Lord President—By the interlocutor of 19th August 1904, taken along with the prior interlocutors, the whole subject-matter of the cause in so far as requiring to be dealt with has been disposed of, and the Lord Ordinary “ quoad ultra finds it unnecessary to dispose of the conclusions of the summons otherwise than as already disposed of: Therefore dismisses the same; and decerns: Finds the pursuers entitled to expenses subject to some modification, and remits the account thereof when lodged to the Auditor to tax and report.” It appears to me that this interlocutor satisfies the definition of a final judgment in the Outer House given in section 53 of the Court of Session Act 1868.

It was, however, maintained that the reclaiming-note is incompetent, because, as I understood, the finding of expenses in favour of the pursuers was “subject to some modification” which is not specified, the contention being that a reclaiming-note is incompetent until the amount of the modification has been determined. It appears to me, however, that when the whole subject-matter of the cause has been disposed of, and a finding of expenses such as occurs in the interlocutor of 19th August 1904 has been made, it is not necessary in order to warrant a reclaiming-note that the amount of the expenses shall have been ascertained or that the amount of the modification shall have been determined.

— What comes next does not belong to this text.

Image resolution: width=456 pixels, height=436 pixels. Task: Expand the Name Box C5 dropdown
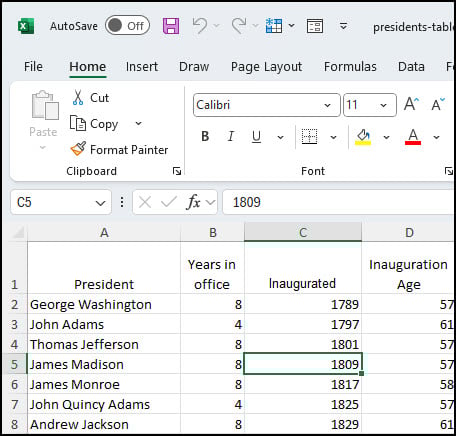pyautogui.click(x=100, y=202)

I therefore think that the objection to the competency of the reclaiming-note should be repelled.

Lord Adam—I concur. I think the interlocutor in question falls under section 53 of the Act. That section declares that “It shall be held that the whole cause has been decided in the Outer House when an interlocutor has been pronounced by the Lord Ordinary which, either by itself or taken along with a previous interlocutor or interlocutors, disposes of the whole subject-matter of the cause.” Then it goes on to say, “It shall not prevent a cause from being held as so decided that expenses, if found due, have not been taxed, modified, or decerned for.” Now the whole subject-matter of the cause has been decided, and expenses have been found due. They are found due subject to modification, but the saving clause makes it quite clear that if expenses have been decerned for that is none the less a final interlocutor, an interlocutor disposing of the whole subject, and subject to review, although the amount of the modification or the amount of expenses as taxed has not been fixed. I agree with

Page: 6

your Lordship that it is quite clear that the interlocutor in question is reclaimable as a final interlocutor.

Lord Kinnear—I quite agree. The objection is that we are prevented from holding that this interlocutor, which would otherwise have been final, is a final interlocutor in the sense of the statute, because although expenses have been found due they have not been modified. They have been found due subject to modification, and the modification has not been made. But then the statute says in so many words that it shall not prevent a cause being held as finally decided that expenses if found due have not been taxed, modified, or decerned for. It appears to me that that directly and in terms meets the objection. I have no difficulty in holding with your Lordships that the reclaiming-note is competent. I cannot agree with the statement made at the bar that there is something ambiguous in the use of the term “modified.” That appears to me always to mean one and the same thing. It means the exact ascertainment of the precise sum that is to be paid. If the Lord Ordinary thinks that it is necessary that before expenses are paid some further deduction should he made from what may have been marie in taxation, then he makes that deduction before the expenses are finally decerned for. The words have only one meaning.

Lord M'Laren was absent.

The Court, repelled the objection and sent the case to the roll.

Counsel:

Counsel for the Pursuers and Respondents— Campbell, K.C.— P.Balfour. Agents— Alexander Morison & Company, W.S.

Counsel for the Defenders and Reclaimers— Clyde, K.C.— Nicolson. Agents— Morton, Smart, Macdonald, & Prosser, W.S.